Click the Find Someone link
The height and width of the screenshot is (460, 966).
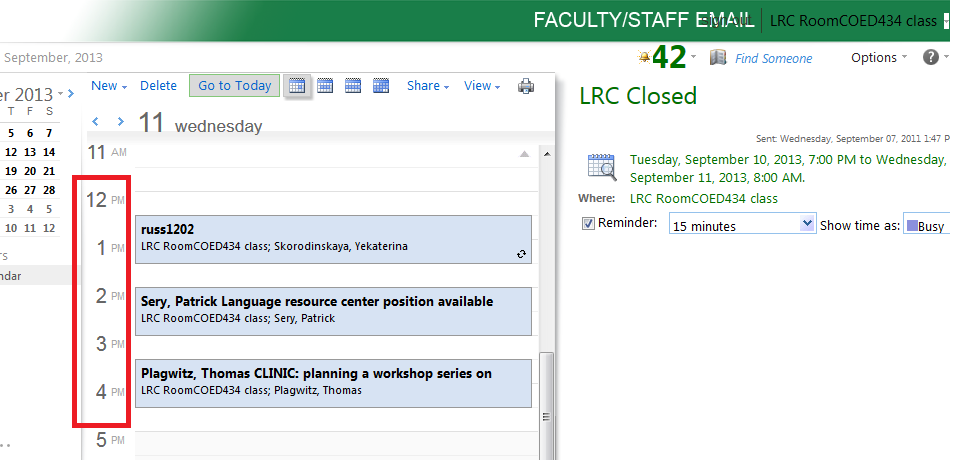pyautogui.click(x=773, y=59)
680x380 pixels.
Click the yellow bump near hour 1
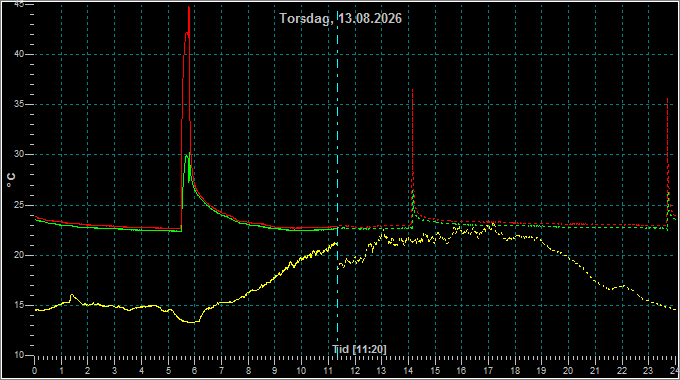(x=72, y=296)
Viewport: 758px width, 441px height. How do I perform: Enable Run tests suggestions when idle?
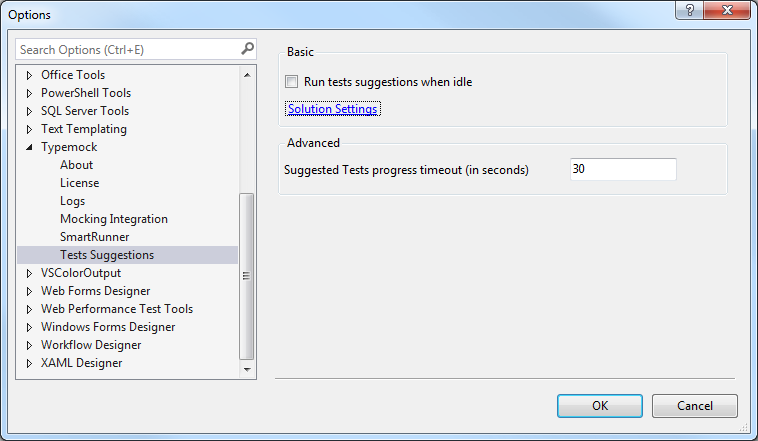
---
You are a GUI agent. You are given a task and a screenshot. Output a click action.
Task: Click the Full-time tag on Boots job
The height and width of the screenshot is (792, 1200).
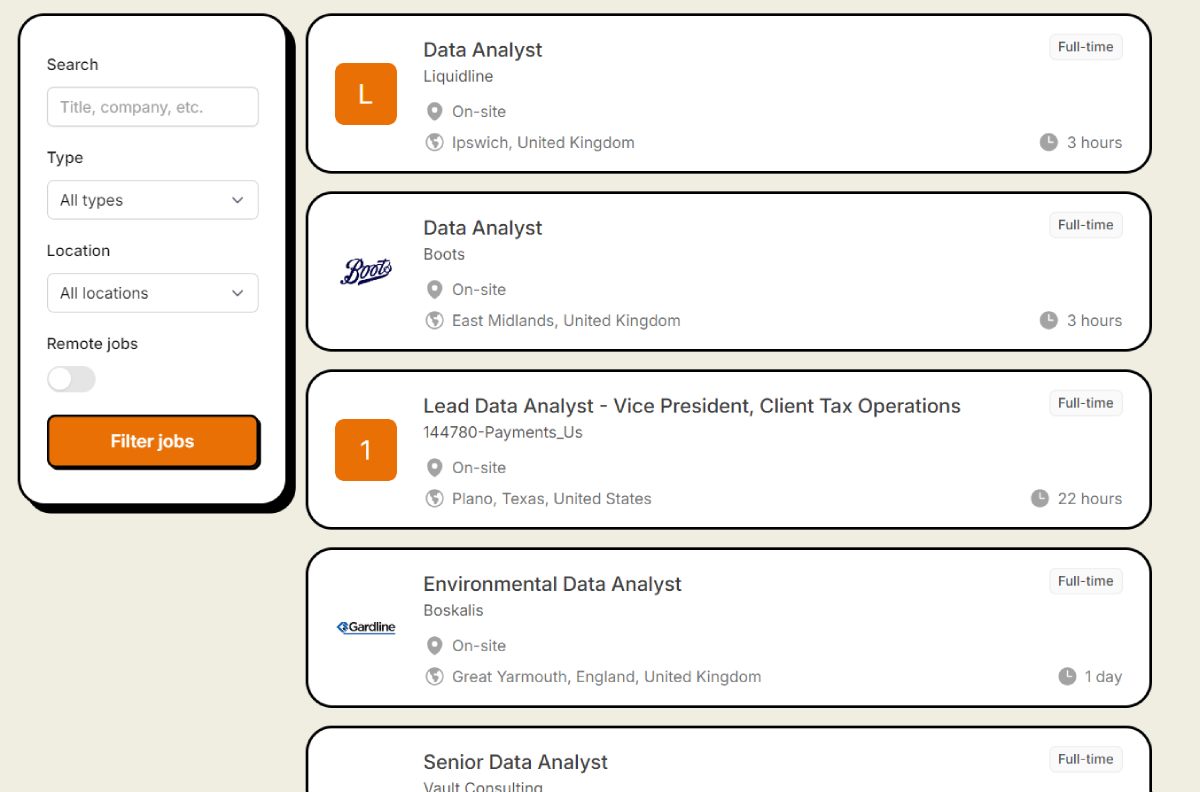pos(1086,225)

**ACTIVITY**:
Write out word for word the lines of the listing above from the line with "Click the Find Someone link" to the line with "Viewport: 758px width, 441px", taking in both of those lines but no pictures.

**EXERCISE RESPONSE**:
Click the Find Someone link
The height and width of the screenshot is (460, 966).
pyautogui.click(x=773, y=59)
680x380 pixels.
Click the yellow bump near hour 1
(x=72, y=296)
Viewport: 758px width, 441px height. How do I perform: Enable Run tests suggestions when idle?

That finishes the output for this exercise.